**DATA:**
######

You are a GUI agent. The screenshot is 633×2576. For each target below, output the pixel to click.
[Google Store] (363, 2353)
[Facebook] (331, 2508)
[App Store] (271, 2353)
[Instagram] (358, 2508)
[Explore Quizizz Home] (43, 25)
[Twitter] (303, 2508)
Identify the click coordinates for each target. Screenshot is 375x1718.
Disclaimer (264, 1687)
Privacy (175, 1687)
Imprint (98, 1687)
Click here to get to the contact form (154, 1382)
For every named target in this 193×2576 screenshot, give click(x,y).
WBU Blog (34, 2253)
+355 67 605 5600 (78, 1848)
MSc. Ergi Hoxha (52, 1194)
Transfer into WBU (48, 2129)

######

Copy the whole listing down exactly.

**ANSWER:**
You are a GUI agent. The screenshot is 633×2576. For each target below, output the pixel to click.
[Google Store] (363, 2353)
[Facebook] (331, 2508)
[App Store] (271, 2353)
[Instagram] (358, 2508)
[Explore Quizizz Home] (43, 25)
[Twitter] (303, 2508)
Identify the click coordinates for each target. Screenshot is 375x1718.
Disclaimer (264, 1687)
Privacy (175, 1687)
Imprint (98, 1687)
Click here to get to the contact form (154, 1382)
For every named target in this 193×2576 screenshot, give click(x,y).
WBU Blog (34, 2253)
+355 67 605 5600 (78, 1848)
MSc. Ergi Hoxha (52, 1194)
Transfer into WBU (48, 2129)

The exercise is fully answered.